--- START ---

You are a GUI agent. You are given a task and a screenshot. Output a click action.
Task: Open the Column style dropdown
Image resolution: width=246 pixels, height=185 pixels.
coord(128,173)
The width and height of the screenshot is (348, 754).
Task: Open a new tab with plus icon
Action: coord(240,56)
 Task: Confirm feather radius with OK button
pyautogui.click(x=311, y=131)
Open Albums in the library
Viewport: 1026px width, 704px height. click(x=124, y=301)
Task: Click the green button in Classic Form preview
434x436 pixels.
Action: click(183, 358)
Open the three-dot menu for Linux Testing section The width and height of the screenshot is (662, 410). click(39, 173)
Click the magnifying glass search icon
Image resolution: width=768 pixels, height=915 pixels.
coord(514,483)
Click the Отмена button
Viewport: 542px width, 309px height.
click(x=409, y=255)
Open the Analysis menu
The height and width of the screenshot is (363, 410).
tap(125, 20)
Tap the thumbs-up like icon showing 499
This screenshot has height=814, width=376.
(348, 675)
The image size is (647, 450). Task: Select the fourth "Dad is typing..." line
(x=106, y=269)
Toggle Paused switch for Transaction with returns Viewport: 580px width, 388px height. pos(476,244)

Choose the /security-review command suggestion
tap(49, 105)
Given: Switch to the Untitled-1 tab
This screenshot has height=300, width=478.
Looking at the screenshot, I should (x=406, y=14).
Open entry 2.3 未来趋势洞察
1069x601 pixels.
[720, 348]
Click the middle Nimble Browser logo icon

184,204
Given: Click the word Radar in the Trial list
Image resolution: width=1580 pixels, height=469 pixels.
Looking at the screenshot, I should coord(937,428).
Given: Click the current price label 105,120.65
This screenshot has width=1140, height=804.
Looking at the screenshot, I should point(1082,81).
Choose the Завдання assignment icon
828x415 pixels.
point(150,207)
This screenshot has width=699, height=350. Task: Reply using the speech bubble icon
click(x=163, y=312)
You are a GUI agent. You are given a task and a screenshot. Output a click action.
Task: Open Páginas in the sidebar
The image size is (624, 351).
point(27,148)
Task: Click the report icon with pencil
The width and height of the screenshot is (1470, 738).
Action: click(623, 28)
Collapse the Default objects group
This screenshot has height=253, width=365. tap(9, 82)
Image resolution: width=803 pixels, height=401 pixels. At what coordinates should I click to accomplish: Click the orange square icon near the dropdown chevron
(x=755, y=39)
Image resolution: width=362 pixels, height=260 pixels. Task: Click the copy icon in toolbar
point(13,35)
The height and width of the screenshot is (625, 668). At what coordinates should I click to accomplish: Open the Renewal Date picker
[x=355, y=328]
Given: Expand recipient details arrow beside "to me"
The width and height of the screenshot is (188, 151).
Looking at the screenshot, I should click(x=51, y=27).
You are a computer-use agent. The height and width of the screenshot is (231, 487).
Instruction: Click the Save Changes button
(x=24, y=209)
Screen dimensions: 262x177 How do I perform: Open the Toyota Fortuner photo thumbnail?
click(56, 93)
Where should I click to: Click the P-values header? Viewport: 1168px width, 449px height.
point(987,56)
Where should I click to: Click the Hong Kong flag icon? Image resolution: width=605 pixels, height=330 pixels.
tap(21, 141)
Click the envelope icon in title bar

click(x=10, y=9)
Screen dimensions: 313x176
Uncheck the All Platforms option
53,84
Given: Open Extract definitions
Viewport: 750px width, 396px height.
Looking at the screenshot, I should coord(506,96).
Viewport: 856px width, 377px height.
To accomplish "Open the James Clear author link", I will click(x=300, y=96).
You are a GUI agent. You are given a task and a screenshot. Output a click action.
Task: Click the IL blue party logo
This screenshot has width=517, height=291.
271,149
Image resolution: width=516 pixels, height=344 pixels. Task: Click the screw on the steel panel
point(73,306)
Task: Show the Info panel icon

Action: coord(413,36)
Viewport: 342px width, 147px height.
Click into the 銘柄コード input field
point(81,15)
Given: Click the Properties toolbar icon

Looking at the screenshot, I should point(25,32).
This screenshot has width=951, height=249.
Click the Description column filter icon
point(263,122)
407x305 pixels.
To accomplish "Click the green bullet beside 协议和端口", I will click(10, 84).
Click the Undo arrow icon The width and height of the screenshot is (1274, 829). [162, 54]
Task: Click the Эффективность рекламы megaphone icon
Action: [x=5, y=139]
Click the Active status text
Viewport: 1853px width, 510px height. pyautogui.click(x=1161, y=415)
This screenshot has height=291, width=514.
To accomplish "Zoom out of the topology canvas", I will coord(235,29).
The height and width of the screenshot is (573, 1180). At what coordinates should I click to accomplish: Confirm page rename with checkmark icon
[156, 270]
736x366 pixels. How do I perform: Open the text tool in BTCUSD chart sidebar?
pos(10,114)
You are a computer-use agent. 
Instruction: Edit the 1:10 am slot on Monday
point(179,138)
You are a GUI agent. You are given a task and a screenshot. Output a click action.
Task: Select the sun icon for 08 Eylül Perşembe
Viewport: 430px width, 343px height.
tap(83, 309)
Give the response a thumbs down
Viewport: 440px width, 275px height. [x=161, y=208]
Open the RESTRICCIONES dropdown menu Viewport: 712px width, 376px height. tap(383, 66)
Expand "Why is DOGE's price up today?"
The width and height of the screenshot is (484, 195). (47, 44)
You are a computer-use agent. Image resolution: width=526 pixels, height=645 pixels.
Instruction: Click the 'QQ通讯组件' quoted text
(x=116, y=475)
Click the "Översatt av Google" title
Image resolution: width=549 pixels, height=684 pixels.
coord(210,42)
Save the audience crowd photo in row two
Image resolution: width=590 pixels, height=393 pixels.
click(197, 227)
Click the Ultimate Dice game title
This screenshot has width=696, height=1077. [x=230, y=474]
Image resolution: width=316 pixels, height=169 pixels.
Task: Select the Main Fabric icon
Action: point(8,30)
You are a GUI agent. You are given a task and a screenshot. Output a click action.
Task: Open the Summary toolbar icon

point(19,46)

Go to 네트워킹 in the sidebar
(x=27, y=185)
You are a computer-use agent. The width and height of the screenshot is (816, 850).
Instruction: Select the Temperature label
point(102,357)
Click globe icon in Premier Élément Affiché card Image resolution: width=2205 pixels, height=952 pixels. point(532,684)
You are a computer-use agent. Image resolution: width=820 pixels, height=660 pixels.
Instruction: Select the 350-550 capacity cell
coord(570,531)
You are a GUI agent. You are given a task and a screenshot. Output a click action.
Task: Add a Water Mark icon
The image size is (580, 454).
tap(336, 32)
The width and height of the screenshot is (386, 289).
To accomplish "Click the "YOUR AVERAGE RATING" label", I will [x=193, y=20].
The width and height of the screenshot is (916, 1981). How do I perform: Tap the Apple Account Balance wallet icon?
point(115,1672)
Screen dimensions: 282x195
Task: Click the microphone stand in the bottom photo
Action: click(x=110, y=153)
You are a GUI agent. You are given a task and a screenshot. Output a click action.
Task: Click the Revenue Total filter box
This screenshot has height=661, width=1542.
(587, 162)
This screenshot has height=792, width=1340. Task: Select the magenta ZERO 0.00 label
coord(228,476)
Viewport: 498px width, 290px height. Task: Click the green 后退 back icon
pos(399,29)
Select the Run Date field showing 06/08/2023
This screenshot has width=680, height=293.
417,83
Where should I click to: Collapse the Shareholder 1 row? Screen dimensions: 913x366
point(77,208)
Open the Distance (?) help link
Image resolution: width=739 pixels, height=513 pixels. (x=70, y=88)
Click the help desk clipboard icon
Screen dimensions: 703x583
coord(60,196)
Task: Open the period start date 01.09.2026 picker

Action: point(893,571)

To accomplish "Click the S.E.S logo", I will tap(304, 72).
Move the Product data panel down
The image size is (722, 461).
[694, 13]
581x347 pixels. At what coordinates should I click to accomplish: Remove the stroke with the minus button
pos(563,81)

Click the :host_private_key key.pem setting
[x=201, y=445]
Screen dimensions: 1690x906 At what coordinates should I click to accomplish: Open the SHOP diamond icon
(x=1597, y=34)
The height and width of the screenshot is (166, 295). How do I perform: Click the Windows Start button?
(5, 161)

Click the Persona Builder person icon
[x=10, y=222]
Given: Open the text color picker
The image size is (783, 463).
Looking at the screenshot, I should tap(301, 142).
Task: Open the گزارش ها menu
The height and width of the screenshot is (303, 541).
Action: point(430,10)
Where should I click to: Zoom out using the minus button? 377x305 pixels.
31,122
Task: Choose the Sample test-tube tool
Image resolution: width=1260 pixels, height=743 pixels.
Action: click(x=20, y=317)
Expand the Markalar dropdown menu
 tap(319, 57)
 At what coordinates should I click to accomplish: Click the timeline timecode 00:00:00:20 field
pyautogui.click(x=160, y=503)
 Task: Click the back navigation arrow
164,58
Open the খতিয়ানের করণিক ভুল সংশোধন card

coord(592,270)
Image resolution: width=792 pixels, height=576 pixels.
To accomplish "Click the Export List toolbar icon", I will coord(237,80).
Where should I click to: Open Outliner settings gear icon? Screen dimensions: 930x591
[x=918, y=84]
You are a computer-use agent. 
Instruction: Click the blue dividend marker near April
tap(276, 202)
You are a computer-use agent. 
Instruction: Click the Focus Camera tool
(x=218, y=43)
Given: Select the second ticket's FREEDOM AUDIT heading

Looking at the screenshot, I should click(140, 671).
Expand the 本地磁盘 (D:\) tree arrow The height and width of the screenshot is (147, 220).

--- END ---

■ Problem to work on: In the listing above, how many lines hold the word "beside"? Give the number and nothing more.

■ Answer area: 2